Mindfulness is becoming more and more popular as a way to let go of your stress and ‘find’ yourself in the midst of your daily (and probably very busy!) life.

Studies have shown [1] that practicing mindfulness helps promote positive feelings like contentment, self-awareness, empathy and self-control. It can soothe the parts of your brain that produce stress hormones and feed the areas that lift your mood.

If you haven’t tried practising mindfulness, it might seem like a strange and complicated thing that you have to go to a class to learn, but there are a number of exercises you can try on your own. Practising mindfulness can even be as simple as sitting still for a few moments and concentrating on your own breathing. 

There are lots of mobile apps with guided processes for mindfulness. Apps are a helpful option because you can call on them when you need them most – if you’re the kind of person who never seems to have a free moment, convenience can be everything. Even if you only have time for five or ten minutes, it can still be very beneficial. 

It’s worth doing a bit of research to find an app that you enjoy using. The practice of mindfulness becomes more powerful when it becomes a regular habit, so if you don’t like the sound of the person’s voice or what they are saying, you’re less likely to want to listen to the app. Pick one that you feel you can get into!

 

What the research tells us


We all face stressful, difficult and challenging situations, and these can have an impact on every area of our lives.

It’s not realistic to expect stressful moments to go away completely. At any given moment in your life, you might find yourself dealing with stress from study, work, friends and family, money problems, and prolonged existential dread about your future and who you want to be. That’s perfectly normal – it’s how you cope with these stresses that makes the real difference.

Some people cope by focusing on a problem and finding solutions and strategies to improve the situation. Other people focus on finding ways to feel better about a situation by reinterpreting it, distancing themselves, or even denying or avoiding it. When the people around you have different coping mechanisms to your own, it can be frustrating.

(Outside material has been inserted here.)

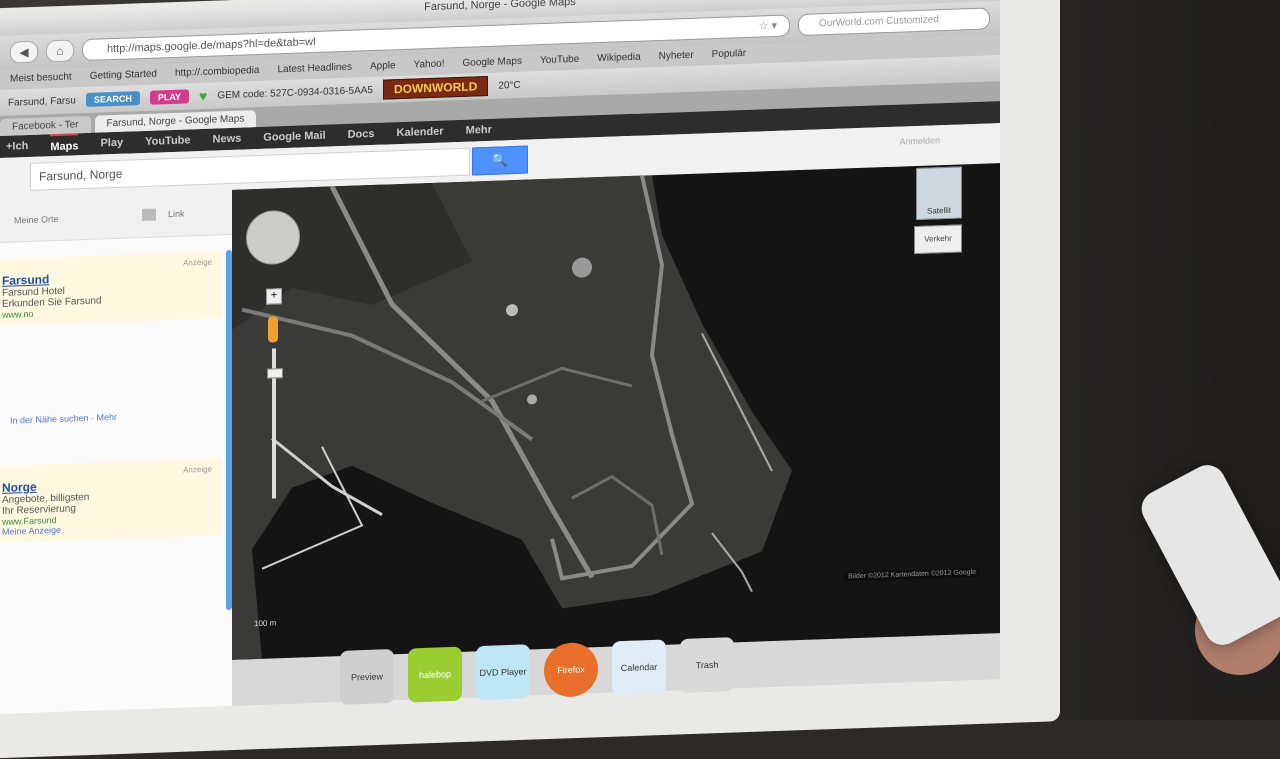 The width and height of the screenshot is (1280, 759). Describe the element at coordinates (124, 76) in the screenshot. I see `bookmark: Getting Started` at that location.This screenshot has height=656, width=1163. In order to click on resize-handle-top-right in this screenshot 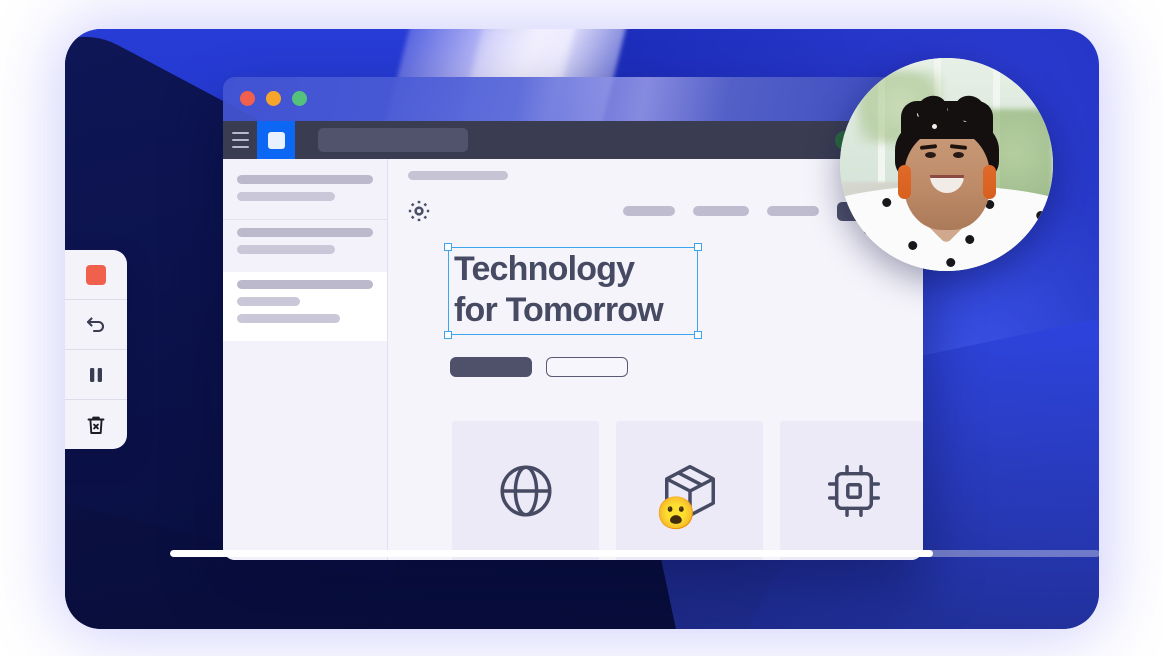, I will do `click(698, 247)`.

Mindfulness can help you with your reaction to stressful events. By mentally preparing your mind and the body, you’ll start to find you can handle conflict better, and that tough situations don’t get on top of you as much as they used to. Feeling more in control can create some space for you to be the best version of yourself, which has the added side effect of making others around you feel more comfortable in your presence. The evidence for this is right here [2].

Mindfulness is geared towards experiencing the present moment, and having a moment-to-moment awareness of the world around you. Being truly present can help you become a more effective problem-solver, a better listener, and a calmer and more focused person in general. 

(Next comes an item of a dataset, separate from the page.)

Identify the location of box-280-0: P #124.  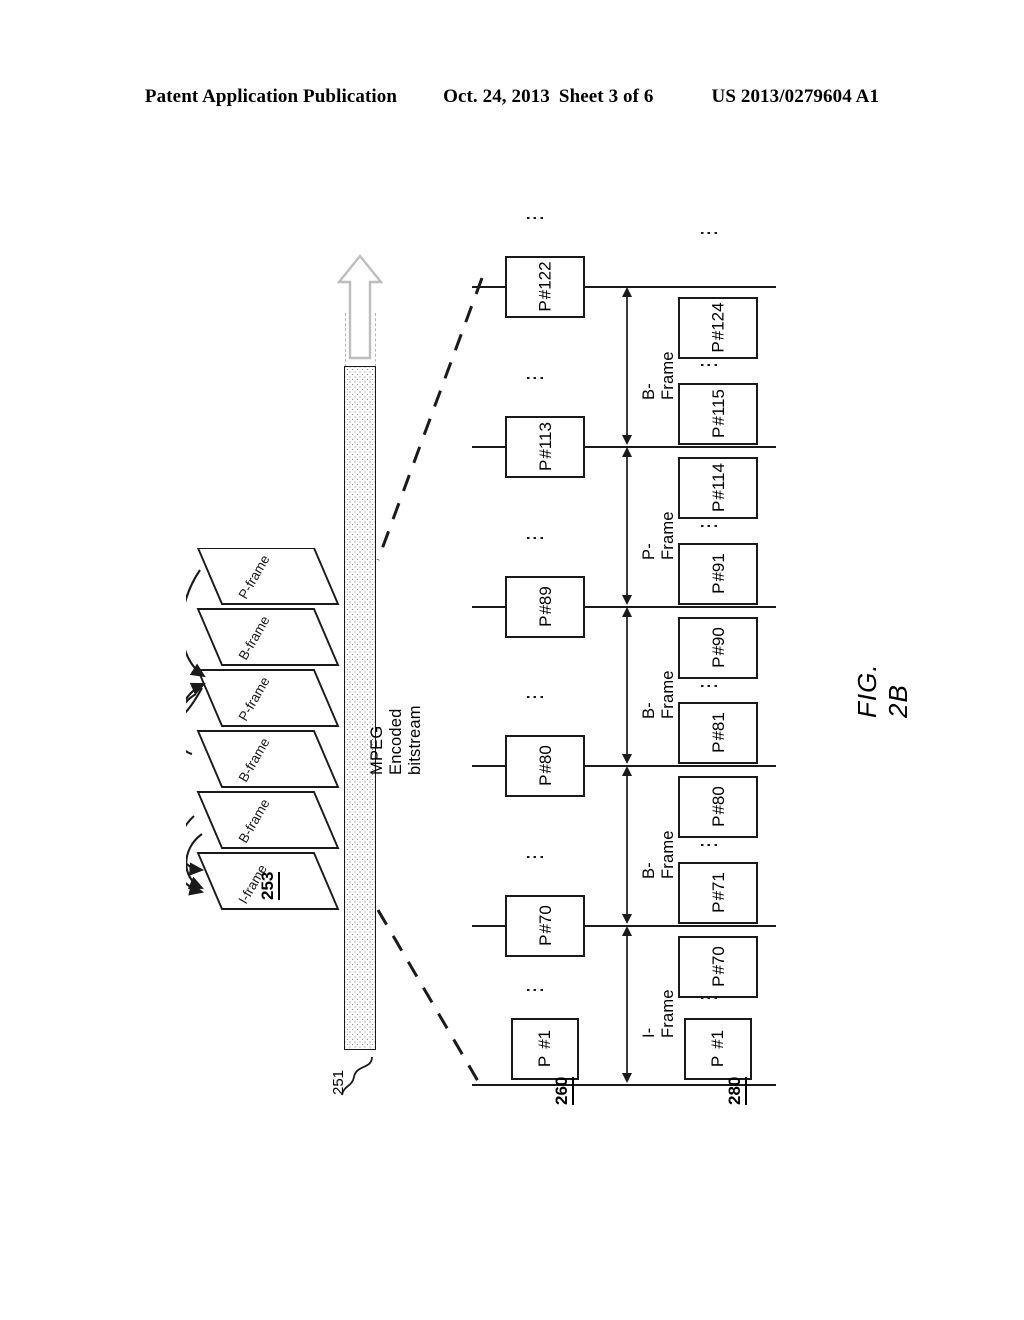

Mindfulness is also great for your mental health. In one study, it was shown to lead to significant improvements in:

  • Stress
  • Depression and anxiety
  • Sleep quality
  • Life satisfaction [3]

 
So, if you’re feeling stressed or anxious, if you’re having trouble sleeping, or if you just find that life gets on top of you more than you’d like it to, you might find it useful to give mindfulness a try. Search for some mindfulness apps through your browser or phone and have a look at some reviews. Some focus on topics such as health, sleep, or relationships, and many have free versions that allow you to try them out before you commit. Try a few to find the right one for you.

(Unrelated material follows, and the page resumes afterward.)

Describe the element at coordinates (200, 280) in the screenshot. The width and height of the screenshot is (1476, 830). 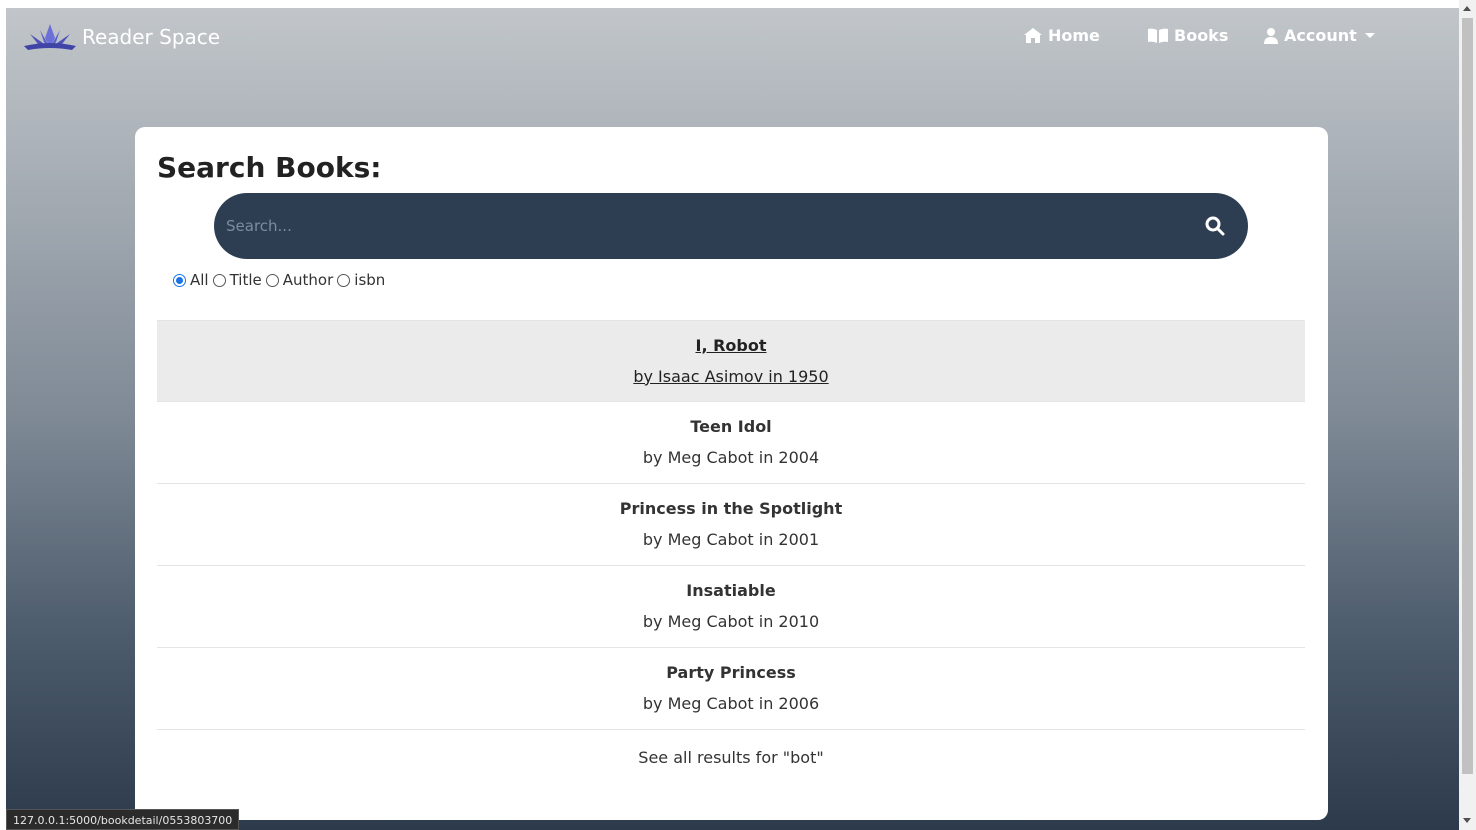
I see `filter-all-label: All` at that location.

Have you tried mindfulness? Did you find that it made a difference? Or are you a little sceptical? Are there any apps or tools that you’d recommend? We’d love to hear your thoughts – so please do leave us a comment, or share your story. 



References

[1] http://franticworld.com/what-can-mindfulness-do-for-you/
[2] http://www.sciencedirect.com/science/article/pii/S0005789404800285 Carson, J. W., Carson, K. M., Gil, K. M., & Baucom, D. H. (2004). Mindfulness-based relationship enhancement. Behavior therapy, 35(3), 471-494. ``
[3] http://pediatrics.aappublications.org/content/early/2014/07/16/peds.2013-3164
Dykens, E. M., Fisher, M. H., Taylor, J. L., Lambert, W., & Miodrag, N. (2014). Reducing distress in mothers of children with autism and other disabilities: a randomized trial. Pediatrics, 134(2), e454-e463.